Jaime fez questão de visitar, explicar o projeto e convidar pessoalmente cada conselheiro e cada conselheira (até a doença agravar, nos seus últimos meses de vida, nunca abriu mão dessa tarefa). Daqui rumamos pra Goiânia, para convidar o arqueólogo Altair Sales Barbosa, nosso primeiro conselheiro. “O mais sabido de nóis,” segundo o Jaime.

Trilhamos uma linda jornada. Em 80 meses, Jaime fez questão de decidir, mensalmente, o tema da capa e, quase sempre, escrever ele mesmo.
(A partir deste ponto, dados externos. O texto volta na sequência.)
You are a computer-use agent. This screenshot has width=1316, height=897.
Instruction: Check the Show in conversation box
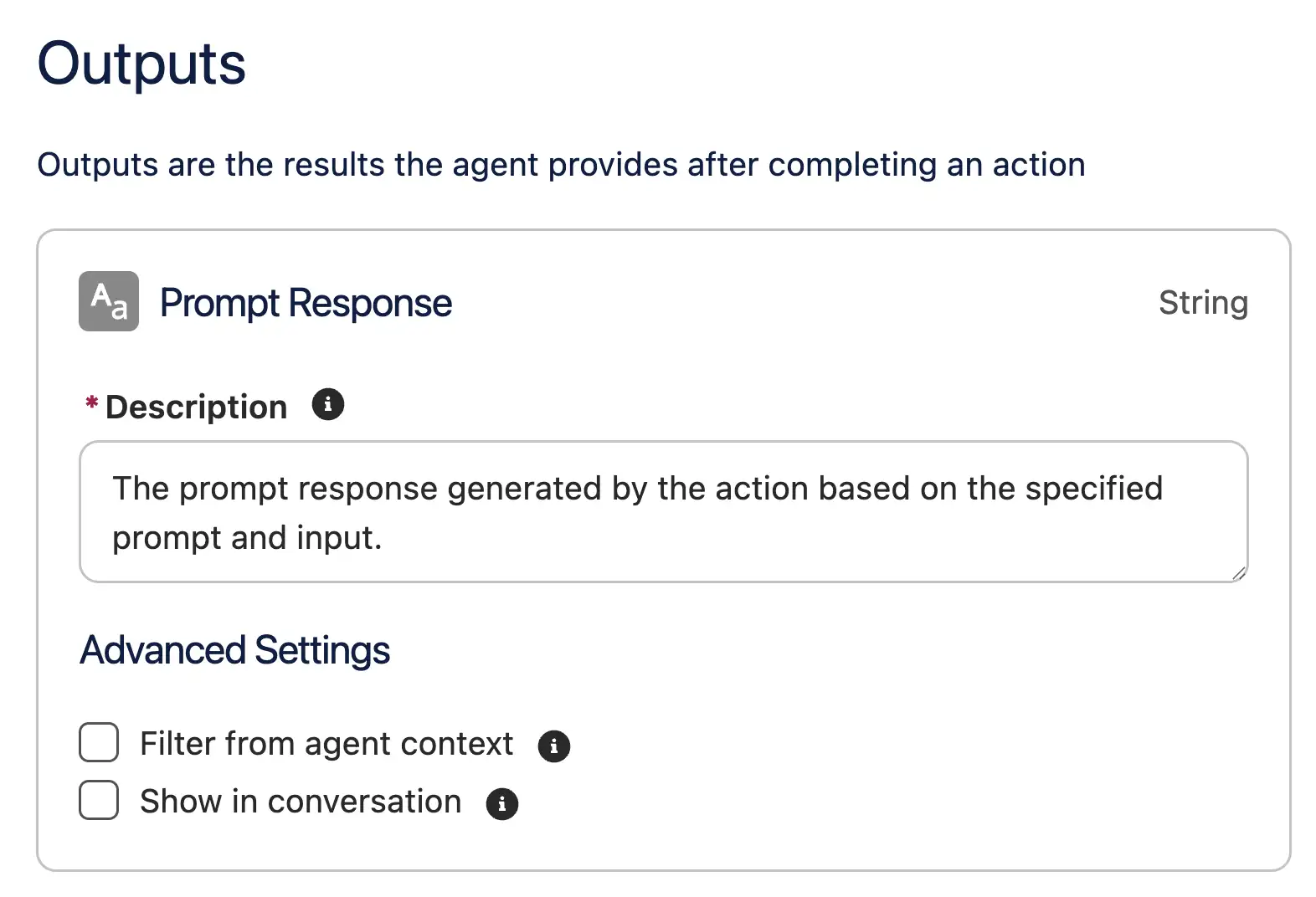[99, 801]
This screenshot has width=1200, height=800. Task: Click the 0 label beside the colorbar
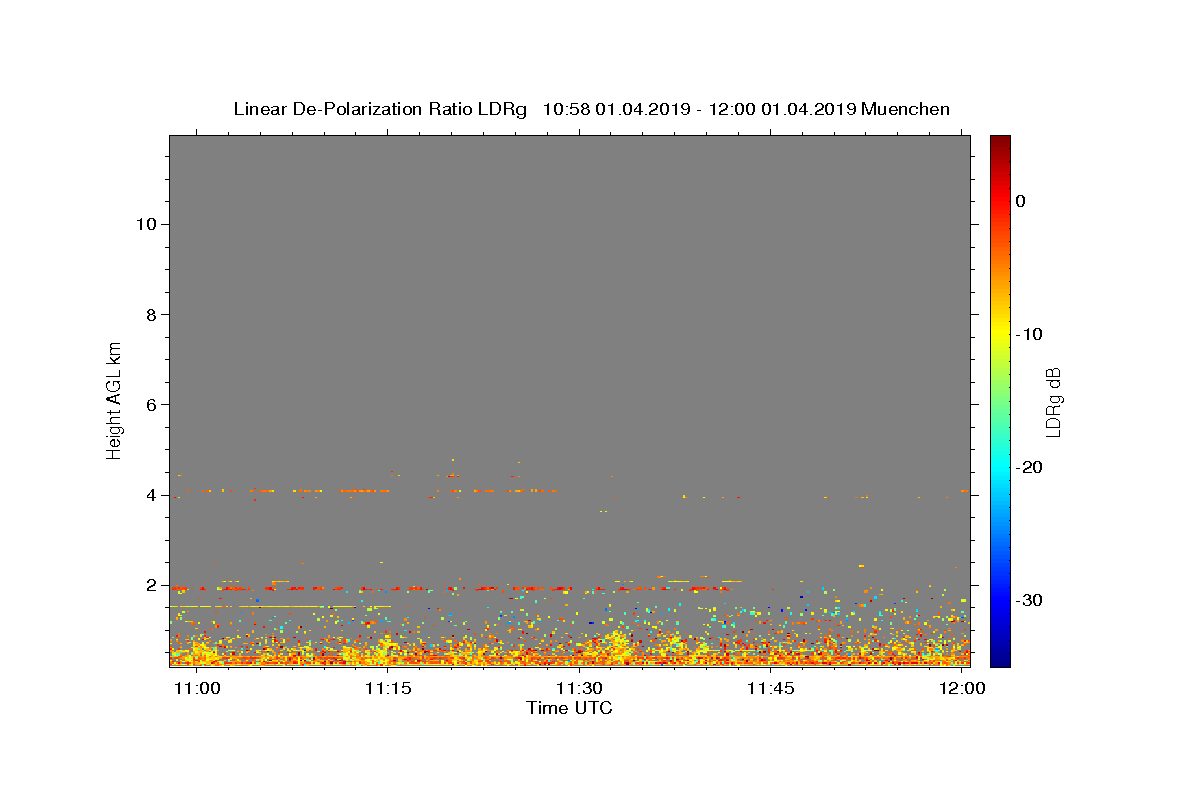pyautogui.click(x=1020, y=201)
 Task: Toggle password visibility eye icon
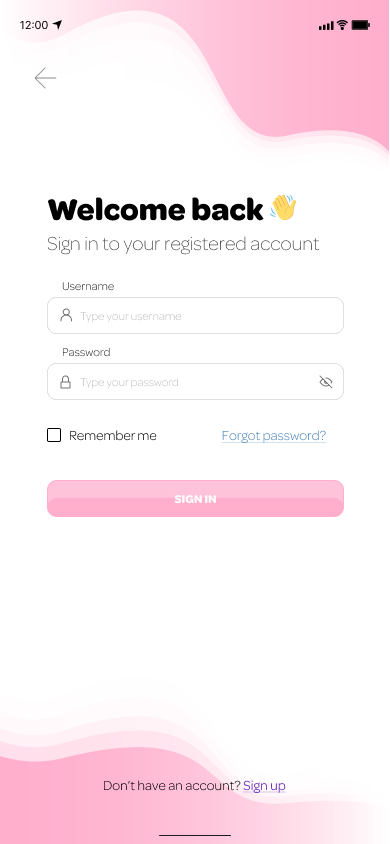coord(325,382)
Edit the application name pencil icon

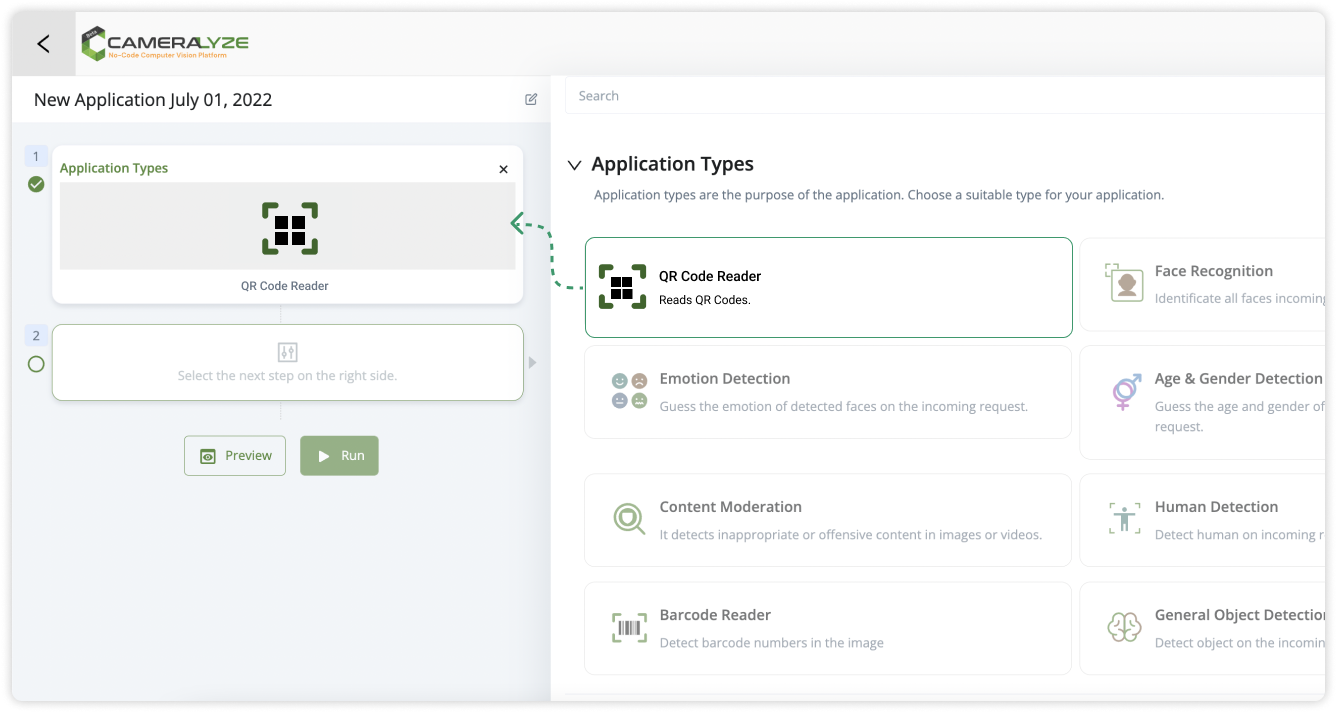coord(531,99)
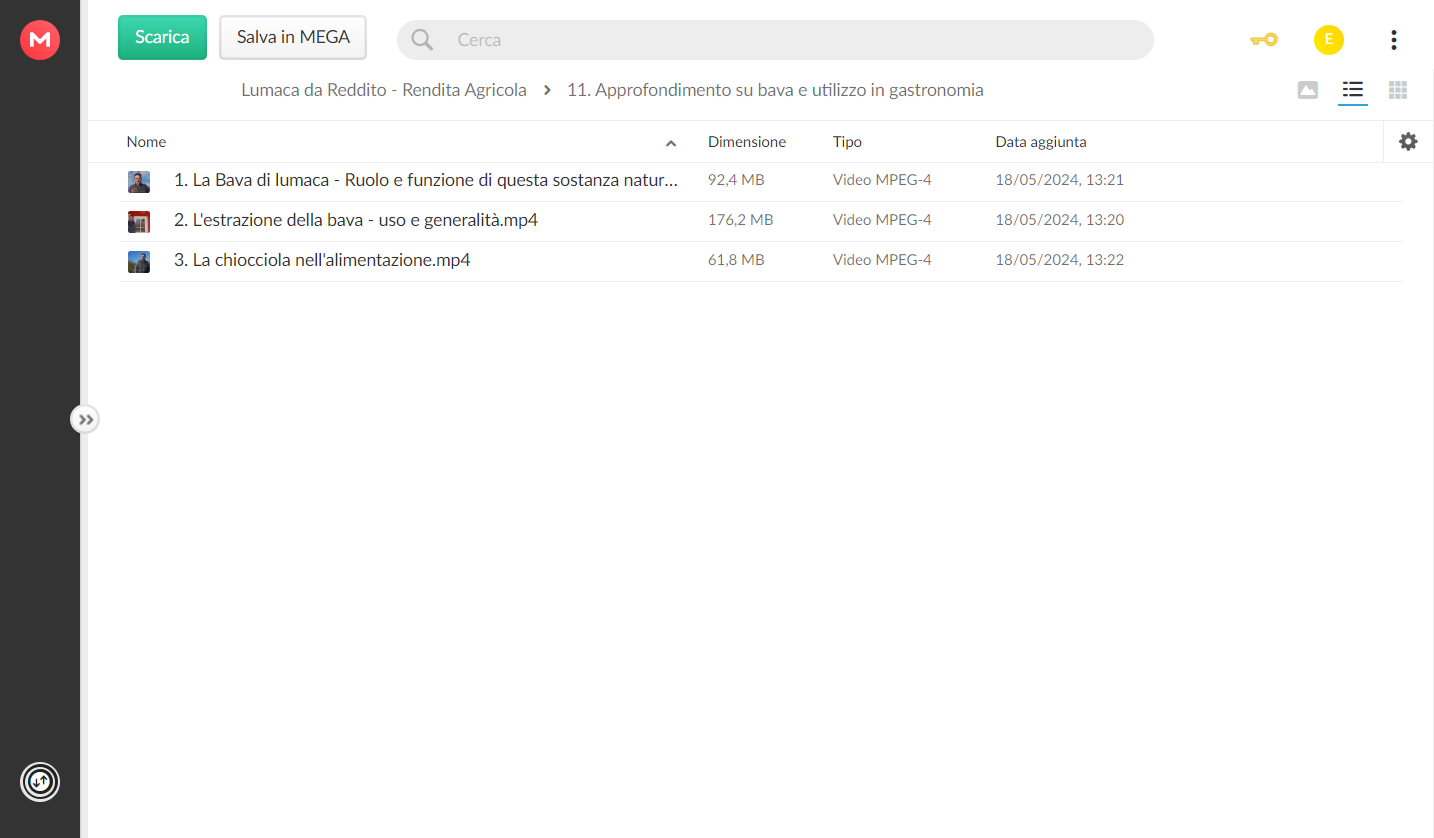The image size is (1434, 838).
Task: Open the yellow E account avatar
Action: click(x=1329, y=40)
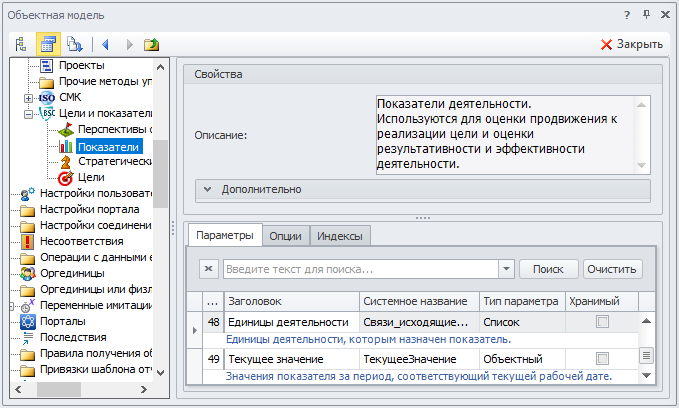Image resolution: width=679 pixels, height=408 pixels.
Task: Toggle Хранимый checkbox for Текущее значение
Action: coord(602,358)
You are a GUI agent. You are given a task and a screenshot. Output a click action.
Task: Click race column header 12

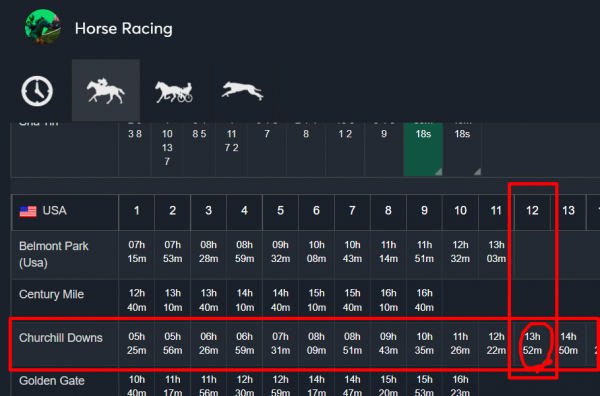532,211
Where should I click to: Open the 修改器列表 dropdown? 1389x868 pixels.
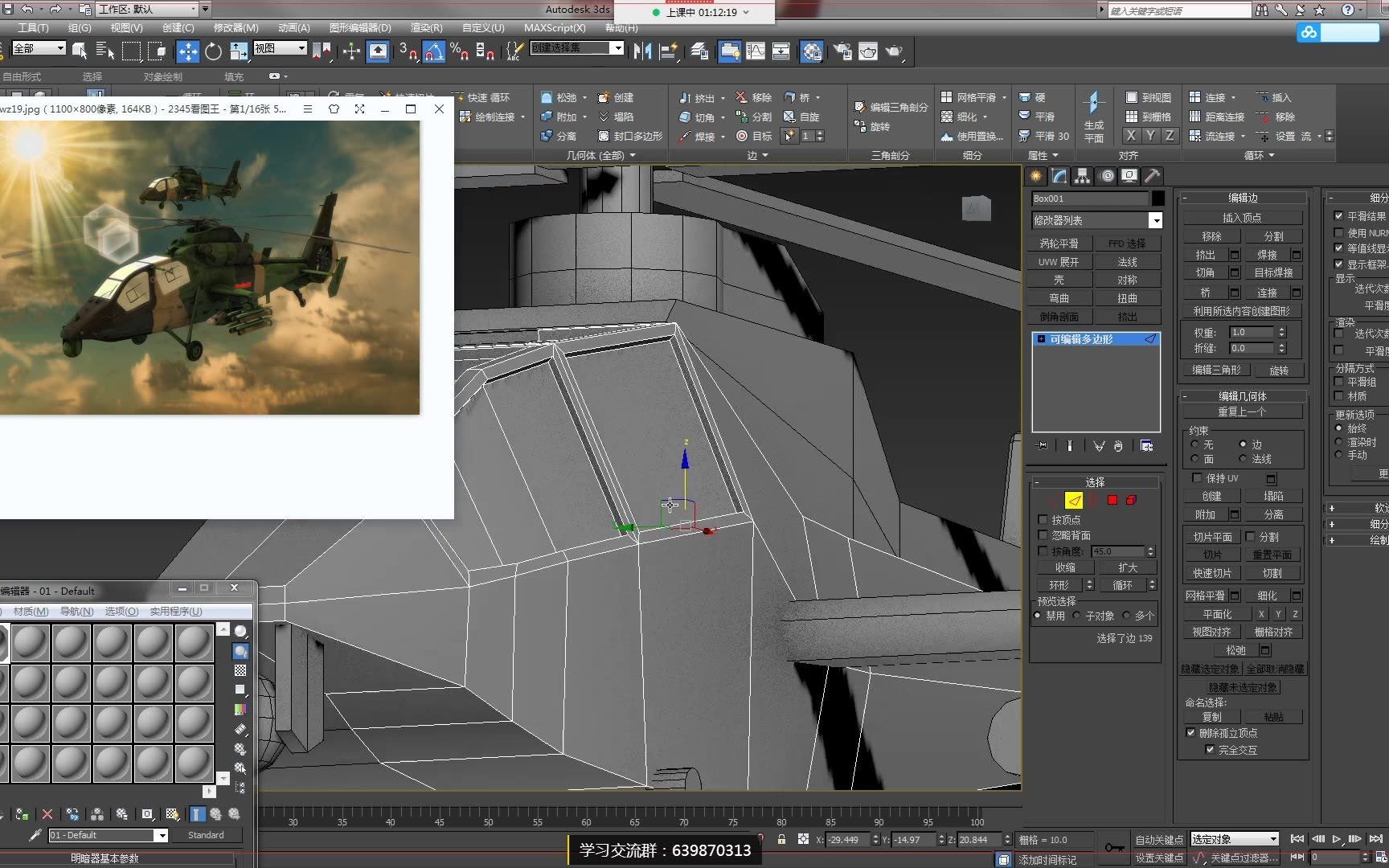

Às vezes, ligava pra falar da ótima ideia que teve, às vezes sumia e, no dia certo, lá vinha o texto pronto, impecável.

Na sexta-feira, 9 de julho, quando preparávamos a Xapuri 81, pela primeira vez em sete anos, ele me pediu para cuidar de tudo. Foi uma conversa triste, ele estava agoniado com os rumos da doença e com a tragédia que o Brasil enfrentava. Não falamos em morte, mas eu sabia que era o fim.

Hoje, cá estamos nós, sem as capas do Jaime, sem as pautas do Jaime, sem o linguajar do Jaime, sem o jaimês da Xapuri, mas na labuta, firmes na resistência. Mês sim, mês sim de novo, como você sonhava, Jaiminho, carcamos porva e, enfim, chegamos à nossa edição número 100. E, depois da Xapuri 100, como era desejo seu, a gente segue esperneando.

Fica tranquilo, camarada, que por aqui tá tudo direitim.